## PROBLEM DETAILS
Set down exactly the lines from the one containing "인기순 (389, 711)" through the last line of the data below, and no others.

## SUPPLIED ENTRIES
[Start of Attachment]

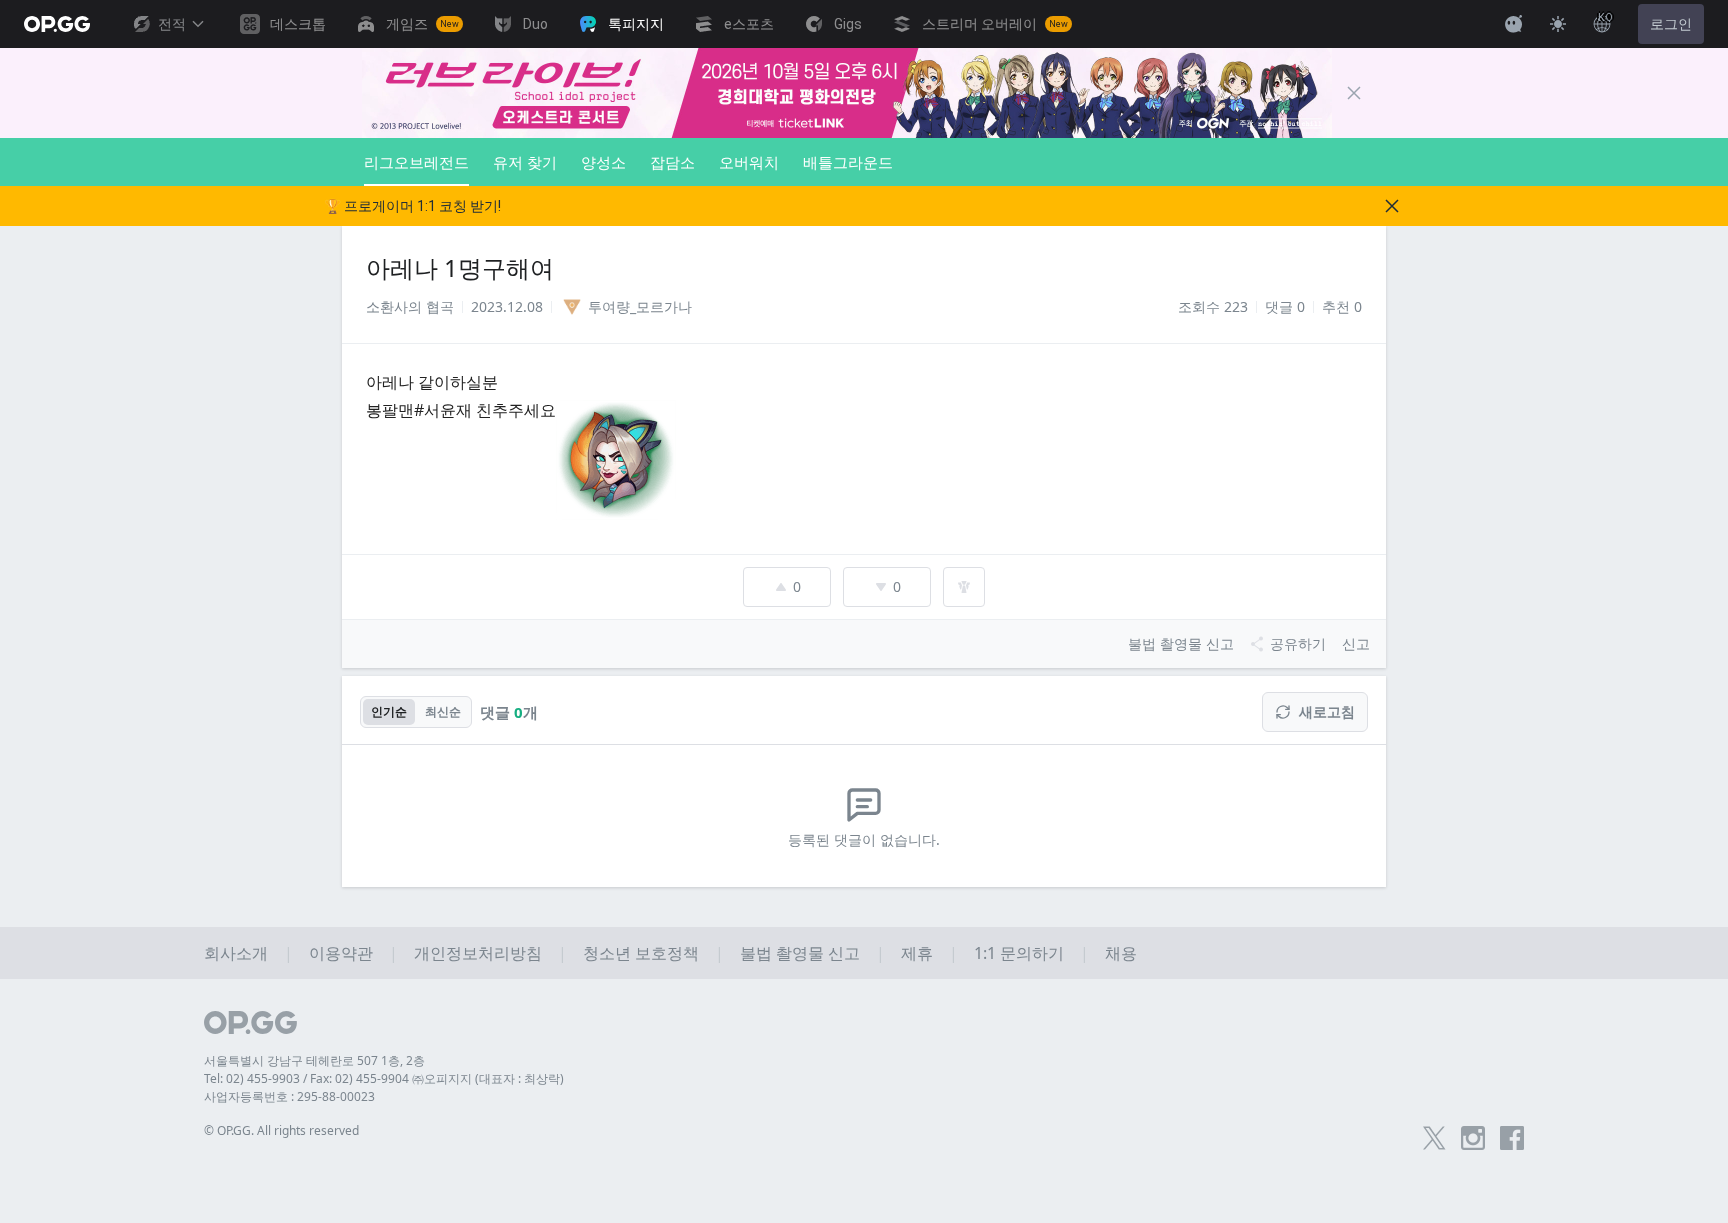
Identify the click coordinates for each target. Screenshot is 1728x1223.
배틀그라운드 (848, 162)
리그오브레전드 (416, 162)
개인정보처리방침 (478, 953)
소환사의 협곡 (410, 306)
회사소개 (236, 953)
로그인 (1671, 24)
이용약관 (341, 953)
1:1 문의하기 (1019, 953)
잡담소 (672, 162)
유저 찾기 (525, 162)
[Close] (1354, 93)
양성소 (603, 162)
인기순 (389, 711)
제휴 (917, 953)
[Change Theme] (1558, 24)
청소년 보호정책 (641, 953)
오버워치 (749, 162)
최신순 (443, 711)
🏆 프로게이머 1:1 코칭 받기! (412, 206)
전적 (172, 24)
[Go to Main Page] (57, 24)
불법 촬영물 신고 (800, 953)
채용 (1121, 953)
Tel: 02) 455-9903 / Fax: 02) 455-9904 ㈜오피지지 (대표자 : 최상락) (384, 1078)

[End of Attachment]

## ANSWER TO THIS PROBLEM
인기순 (389, 711)
제휴 (917, 953)
[Change Theme] (1558, 24)
청소년 보호정책 (641, 953)
오버워치 (749, 162)
최신순 (443, 711)
🏆 프로게이머 1:1 코칭 받기! (412, 206)
전적 (172, 24)
[Go to Main Page] (57, 24)
불법 촬영물 신고 (800, 953)
채용 (1121, 953)
Tel: 02) 455-9903 / Fax: 02) 455-9904 ㈜오피지지 (대표자 : 최상락) (384, 1078)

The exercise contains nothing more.